Advanced flourescence microscopy of lipid membranes in polarized cells

The plasma membrane acts as a dynamic interface between the cell and its environment, where its biophysical properties, such as lipid packing and protein mobility regulate essential cellular processes. These properties are especially vital in epithelial cells, which rely on membrane organization and polarity to maintain their specialized functions. Disruptions in these factors can alter signaling pathways and contribute to disease progression. Understanding the relationship between lipid packing, protein diffusion, and their regulation in polarized and nonpolarized cells provides crucial insights into cellular dynamics and signaling. Notably, the loss of epithelial polarity is a hallmark of cancer, influencing cell proliferation, invasion, and metastasis. This thesis explores these aspects through different advanced fluorescence microscopy techniques, which must balance the trade-off between spatial and temporal resolution. These include spectral imaging, confocal and super resolution microscopy such as stimulated emission depletion (STED) microscopy, fluorescence correlation spectroscopy (FCS), (STED-FCS), and fluorescence recovery after photobleaching (FRAP). To investigate epithelial cell polarity, we optimized and used methods to culture MDCK (NBL- 2) epithelial cells in 2D monolayers and 3D cysts, which are spherical structures that mimic the architecture of epithelial tissues. During spectral imaging experiments, we encountered the photo selection challenge, which affects fluorophore excitation and detection in fluorescence microscopy.
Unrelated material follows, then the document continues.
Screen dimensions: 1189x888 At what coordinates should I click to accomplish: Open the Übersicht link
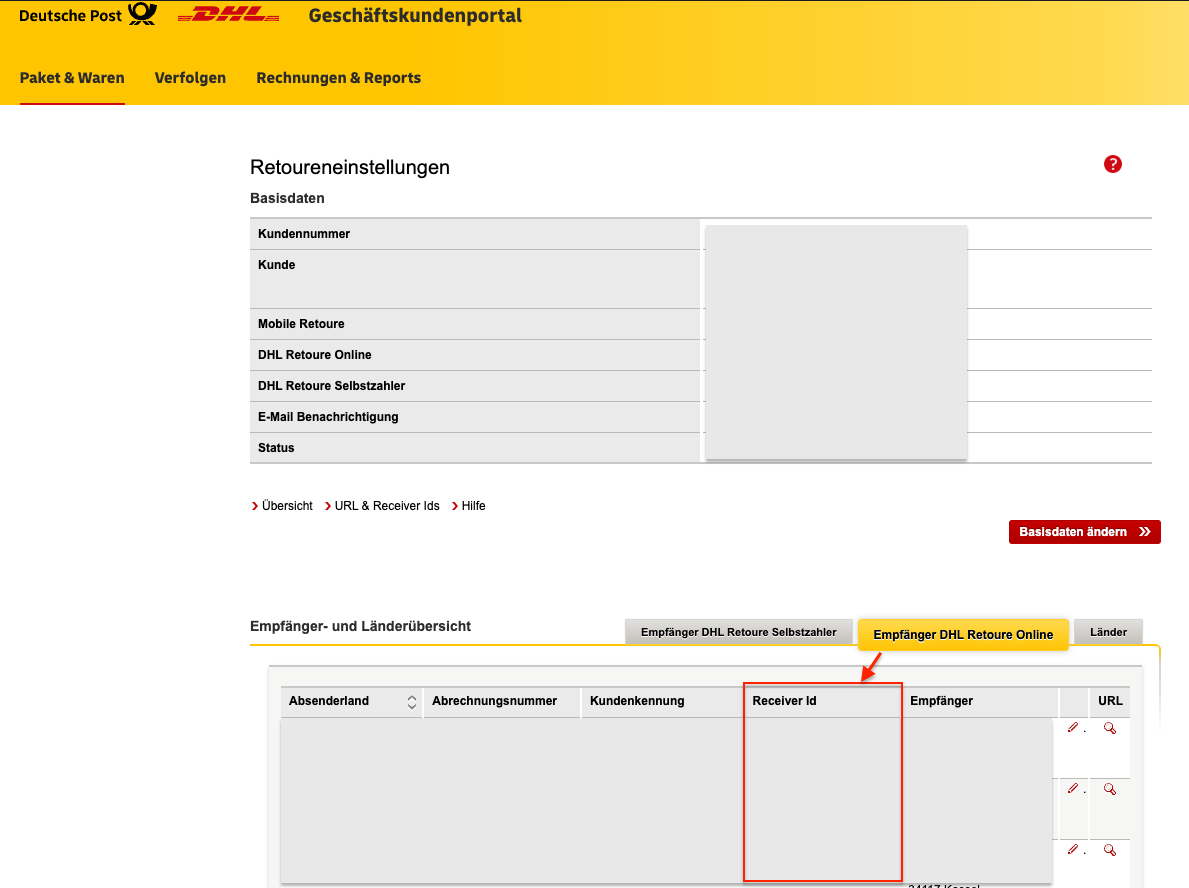(x=286, y=505)
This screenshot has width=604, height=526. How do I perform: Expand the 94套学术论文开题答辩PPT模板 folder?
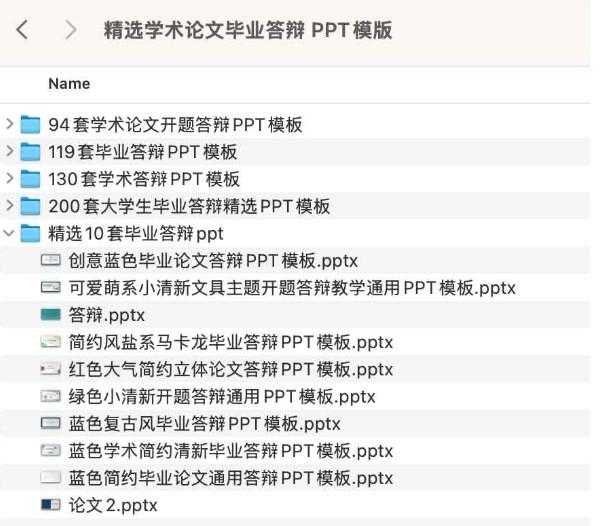10,125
To address this issue, we proposed and implemented three solutions: culturing cells in 3D cysts, utilizing lightsheet microscopy, and employing a radial polarizer (Z-polarizer). These strategies enabled accurate characterization of lipid packing in polarized cells. Further, we analyzed the effect of RAS proteins (Rat Sarcoma virus proteins), a family of small GTPases that include HRAS, NRAS, and KRAS.